* Given instruction: Count the lines in the records below that contain the string "point", matching case exactly, and give only that number.

* Data listing:
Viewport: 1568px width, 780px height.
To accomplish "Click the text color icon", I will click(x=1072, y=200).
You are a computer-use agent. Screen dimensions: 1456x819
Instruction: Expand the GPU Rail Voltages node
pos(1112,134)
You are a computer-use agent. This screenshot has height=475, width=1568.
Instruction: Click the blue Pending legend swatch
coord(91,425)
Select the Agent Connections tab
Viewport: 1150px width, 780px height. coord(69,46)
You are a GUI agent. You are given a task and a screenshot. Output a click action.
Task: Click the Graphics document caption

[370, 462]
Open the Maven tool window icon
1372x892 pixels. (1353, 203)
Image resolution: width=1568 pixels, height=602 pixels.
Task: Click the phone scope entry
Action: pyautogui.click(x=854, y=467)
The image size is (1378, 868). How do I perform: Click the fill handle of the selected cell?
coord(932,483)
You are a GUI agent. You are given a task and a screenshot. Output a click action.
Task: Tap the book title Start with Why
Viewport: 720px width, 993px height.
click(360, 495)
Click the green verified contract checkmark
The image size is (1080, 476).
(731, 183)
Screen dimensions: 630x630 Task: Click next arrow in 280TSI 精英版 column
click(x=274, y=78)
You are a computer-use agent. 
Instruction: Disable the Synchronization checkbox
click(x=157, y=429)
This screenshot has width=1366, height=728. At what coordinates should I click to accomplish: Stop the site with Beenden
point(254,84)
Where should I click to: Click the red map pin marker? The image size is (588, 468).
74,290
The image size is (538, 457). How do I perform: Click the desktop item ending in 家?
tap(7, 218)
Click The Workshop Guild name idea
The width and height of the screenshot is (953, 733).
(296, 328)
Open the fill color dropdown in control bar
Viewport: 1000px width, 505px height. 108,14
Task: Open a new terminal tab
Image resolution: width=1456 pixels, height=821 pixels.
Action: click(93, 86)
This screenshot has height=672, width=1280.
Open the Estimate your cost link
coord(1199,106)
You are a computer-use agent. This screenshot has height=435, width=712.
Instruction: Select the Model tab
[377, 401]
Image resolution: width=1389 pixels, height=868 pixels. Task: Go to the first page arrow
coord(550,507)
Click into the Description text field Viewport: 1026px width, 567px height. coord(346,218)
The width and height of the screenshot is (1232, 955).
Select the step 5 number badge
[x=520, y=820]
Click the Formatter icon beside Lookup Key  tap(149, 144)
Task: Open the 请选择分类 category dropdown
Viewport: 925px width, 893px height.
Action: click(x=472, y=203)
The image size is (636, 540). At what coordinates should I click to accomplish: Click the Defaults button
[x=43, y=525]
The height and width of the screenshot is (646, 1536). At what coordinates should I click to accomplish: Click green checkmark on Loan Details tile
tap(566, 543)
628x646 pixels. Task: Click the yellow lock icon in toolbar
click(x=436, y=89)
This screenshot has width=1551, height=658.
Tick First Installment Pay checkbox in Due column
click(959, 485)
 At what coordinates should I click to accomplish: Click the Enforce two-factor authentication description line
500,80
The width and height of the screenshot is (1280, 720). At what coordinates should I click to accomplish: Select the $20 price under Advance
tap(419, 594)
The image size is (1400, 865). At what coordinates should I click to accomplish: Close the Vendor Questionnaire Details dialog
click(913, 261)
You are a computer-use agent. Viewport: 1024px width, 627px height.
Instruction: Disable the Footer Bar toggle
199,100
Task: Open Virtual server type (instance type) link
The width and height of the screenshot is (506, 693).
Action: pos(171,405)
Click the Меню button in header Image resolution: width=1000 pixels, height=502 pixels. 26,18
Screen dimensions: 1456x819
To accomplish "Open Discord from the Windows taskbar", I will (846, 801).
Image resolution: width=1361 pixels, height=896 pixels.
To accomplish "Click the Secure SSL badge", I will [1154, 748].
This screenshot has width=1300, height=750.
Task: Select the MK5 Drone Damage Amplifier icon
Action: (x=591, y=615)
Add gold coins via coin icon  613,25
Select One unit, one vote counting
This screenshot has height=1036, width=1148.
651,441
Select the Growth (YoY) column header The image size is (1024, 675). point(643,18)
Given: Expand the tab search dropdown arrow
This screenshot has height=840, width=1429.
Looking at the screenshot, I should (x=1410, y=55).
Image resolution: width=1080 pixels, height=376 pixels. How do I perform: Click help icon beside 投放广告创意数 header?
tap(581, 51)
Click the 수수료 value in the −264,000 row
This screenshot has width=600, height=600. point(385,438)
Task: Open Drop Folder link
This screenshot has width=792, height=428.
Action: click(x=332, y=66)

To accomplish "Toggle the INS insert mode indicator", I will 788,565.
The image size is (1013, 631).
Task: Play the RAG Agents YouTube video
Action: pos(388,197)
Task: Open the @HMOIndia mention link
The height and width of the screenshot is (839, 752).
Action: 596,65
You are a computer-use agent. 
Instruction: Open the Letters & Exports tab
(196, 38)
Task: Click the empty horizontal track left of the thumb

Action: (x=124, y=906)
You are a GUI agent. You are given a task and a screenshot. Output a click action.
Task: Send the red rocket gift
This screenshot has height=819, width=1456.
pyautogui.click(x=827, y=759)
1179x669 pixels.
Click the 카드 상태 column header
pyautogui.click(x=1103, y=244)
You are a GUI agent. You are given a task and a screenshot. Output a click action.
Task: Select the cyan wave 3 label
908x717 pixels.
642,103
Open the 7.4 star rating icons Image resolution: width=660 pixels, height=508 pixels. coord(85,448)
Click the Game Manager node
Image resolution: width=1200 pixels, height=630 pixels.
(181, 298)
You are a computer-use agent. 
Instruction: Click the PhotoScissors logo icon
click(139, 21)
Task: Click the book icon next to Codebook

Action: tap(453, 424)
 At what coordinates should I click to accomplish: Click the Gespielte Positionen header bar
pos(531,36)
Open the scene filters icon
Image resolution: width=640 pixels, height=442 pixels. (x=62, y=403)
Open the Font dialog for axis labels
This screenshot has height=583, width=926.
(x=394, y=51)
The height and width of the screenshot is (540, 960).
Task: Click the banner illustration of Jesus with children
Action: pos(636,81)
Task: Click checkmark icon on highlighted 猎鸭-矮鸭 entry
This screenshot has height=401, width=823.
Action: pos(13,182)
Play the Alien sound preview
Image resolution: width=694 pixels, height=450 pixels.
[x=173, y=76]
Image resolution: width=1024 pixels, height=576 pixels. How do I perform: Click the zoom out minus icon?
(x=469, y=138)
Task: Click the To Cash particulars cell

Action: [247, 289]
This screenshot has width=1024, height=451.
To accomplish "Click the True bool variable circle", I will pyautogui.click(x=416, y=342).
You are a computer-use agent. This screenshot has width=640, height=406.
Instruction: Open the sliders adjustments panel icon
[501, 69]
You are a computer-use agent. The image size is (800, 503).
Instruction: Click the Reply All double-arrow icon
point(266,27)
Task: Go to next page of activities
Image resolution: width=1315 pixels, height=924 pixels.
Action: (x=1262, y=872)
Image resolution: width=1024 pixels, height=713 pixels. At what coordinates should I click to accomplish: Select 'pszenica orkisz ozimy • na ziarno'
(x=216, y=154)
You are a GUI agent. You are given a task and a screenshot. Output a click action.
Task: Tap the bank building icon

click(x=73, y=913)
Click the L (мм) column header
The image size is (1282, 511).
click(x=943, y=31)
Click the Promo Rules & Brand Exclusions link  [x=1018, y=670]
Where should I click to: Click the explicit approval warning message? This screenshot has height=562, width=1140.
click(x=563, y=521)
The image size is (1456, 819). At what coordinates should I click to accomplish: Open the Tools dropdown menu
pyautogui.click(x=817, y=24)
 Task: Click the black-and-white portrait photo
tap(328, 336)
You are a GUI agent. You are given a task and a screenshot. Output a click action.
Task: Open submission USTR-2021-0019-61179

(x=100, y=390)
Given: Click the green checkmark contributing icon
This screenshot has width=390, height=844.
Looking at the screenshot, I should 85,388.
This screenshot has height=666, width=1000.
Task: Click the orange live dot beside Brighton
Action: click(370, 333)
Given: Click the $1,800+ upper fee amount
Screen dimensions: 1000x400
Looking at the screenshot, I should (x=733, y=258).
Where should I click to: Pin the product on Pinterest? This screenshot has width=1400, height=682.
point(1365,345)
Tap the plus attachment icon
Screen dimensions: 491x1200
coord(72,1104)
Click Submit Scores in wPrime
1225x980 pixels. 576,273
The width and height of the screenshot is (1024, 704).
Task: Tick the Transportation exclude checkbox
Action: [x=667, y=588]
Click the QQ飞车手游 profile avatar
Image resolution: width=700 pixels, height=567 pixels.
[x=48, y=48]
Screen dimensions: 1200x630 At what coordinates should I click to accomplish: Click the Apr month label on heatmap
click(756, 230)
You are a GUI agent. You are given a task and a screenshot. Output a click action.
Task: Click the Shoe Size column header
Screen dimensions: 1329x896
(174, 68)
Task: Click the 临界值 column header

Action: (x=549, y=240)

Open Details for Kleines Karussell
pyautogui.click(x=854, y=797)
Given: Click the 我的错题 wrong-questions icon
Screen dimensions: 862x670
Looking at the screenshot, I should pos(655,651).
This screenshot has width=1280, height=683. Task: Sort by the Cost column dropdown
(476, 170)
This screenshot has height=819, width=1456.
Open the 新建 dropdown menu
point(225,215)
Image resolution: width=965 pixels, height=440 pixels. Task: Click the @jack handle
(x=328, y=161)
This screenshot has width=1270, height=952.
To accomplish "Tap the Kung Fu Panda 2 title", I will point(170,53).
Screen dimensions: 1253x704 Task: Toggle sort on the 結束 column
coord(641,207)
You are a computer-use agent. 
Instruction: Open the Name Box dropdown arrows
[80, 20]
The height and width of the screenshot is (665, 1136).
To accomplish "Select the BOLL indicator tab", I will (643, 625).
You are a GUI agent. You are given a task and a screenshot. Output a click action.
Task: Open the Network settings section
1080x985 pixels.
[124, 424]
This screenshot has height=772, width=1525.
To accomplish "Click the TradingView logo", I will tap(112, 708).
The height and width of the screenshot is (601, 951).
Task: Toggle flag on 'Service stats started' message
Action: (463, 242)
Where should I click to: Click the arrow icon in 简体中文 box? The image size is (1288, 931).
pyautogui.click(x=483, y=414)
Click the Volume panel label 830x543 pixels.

* Written solution: 7